Carbon dioxide is not to blame for global warming

Air is a vital factor for humans. It is carried by the blood throughout the body, saturating every organ and every cell of the body. It is in the air that heat exchange between the human body and the environment occurs. The essence of this exchange is the convection transfer of heat and evaporation of moisture from the human lungs. With the help of breathing, a person saturates the body with energy. The reason for this is human production and technogenic activity.

An adult, at rest, makes an average of 14 respiratory movements per minute, but the respiratory rate can undergo significant fluctuations (from 10 to 18 per minute). An adult takes 15-17 breaths per minute, and a newborn baby takes 1 breath per second. Normal calm exhalation occurs largely passively, with the internal intercostal muscles and some abdominal muscles actively working.
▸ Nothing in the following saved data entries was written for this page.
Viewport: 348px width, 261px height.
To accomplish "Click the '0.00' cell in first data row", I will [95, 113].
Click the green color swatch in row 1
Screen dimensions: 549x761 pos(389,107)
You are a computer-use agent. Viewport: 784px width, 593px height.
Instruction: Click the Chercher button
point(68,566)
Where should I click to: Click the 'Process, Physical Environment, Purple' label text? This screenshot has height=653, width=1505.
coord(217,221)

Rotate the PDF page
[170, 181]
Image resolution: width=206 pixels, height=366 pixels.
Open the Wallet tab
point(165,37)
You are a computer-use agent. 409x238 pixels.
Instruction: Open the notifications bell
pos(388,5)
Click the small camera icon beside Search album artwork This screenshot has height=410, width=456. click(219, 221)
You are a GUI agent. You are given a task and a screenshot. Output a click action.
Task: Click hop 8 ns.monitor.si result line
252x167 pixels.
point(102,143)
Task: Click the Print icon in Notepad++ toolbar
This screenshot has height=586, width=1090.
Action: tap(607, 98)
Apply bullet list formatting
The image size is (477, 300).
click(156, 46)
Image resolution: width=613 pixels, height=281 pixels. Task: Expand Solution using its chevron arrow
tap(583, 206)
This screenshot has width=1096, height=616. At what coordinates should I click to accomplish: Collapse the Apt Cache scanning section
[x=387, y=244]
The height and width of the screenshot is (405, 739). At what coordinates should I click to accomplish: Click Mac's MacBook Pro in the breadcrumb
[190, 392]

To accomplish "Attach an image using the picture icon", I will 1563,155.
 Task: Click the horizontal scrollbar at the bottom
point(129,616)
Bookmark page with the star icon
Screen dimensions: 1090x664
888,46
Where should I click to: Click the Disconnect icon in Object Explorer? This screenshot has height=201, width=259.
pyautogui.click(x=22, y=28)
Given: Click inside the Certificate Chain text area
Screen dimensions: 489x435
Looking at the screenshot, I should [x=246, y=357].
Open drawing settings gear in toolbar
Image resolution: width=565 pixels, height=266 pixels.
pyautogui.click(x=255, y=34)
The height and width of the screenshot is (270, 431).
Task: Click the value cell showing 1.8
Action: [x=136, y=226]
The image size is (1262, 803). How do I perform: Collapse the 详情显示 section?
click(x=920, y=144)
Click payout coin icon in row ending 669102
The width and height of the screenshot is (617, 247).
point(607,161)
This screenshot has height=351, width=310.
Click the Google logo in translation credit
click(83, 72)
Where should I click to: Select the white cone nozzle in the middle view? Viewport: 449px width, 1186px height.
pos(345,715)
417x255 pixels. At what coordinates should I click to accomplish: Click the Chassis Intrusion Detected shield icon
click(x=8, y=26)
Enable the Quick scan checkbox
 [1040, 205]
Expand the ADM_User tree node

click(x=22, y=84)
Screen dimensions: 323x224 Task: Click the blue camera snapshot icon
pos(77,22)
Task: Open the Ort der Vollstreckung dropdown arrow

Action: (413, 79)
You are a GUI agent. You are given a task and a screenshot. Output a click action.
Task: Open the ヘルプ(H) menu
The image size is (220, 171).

There are upper and lower respiratory tracts. The symbolic transition of the upper respiratory tract to the lower one occurs at the intersection of the digestive and respiratory systems in the upper part of the larynx. Inhalation and exhalation are carried out by changing the size of the chest using the respiratory muscles. During one breath (at rest), 400-500 ml of air enters the lungs. This volume of air is called tidal volume (TI). The same amount of air enters the atmosphere from the lungs during a quiet exhalation.

After maximum exhalation, about 1,500 ml of air remains in the lungs, called residual lung volume. Breathing is one of the few functions of the body that can be controlled consciously and unconsciously. Types of breathing: deep and superficial, frequent and rare, upper, middle (thoracic) and lower (abdominal).

The lungs (Latin pulmo, ancient Greek πνεύμων) are located in the chest cavity, surrounded by the bones and muscles of the chest. Besides, respiratory system participates in such important functions as thermoregulation, voice formation, smell, and humidification of inhaled air.

When the ambient temperature decreases, gas exchange in warm-blooded animals (especially small ones) increases as a result of increased heat production. In humans, when working at moderate power, it increases after 3-6 minutes. after its start, it reaches a certain level and then remains at this level throughout the entire period of operation. Studies of changes in gas exchange under standard physical work used in the physiology of work and sports, in the clinic to assess the functional state of systems involved in gas exchange.

What uses does oxygen have in industry? It turned out that carbon dioxide, to a certain extent, promotes a more complete absorption of oxygen by the body. Carbon dioxide is also involved in the biosynthesis of animal protein, and some scientists see this as possible reason the existence of giant animals and plants many millions of years ago.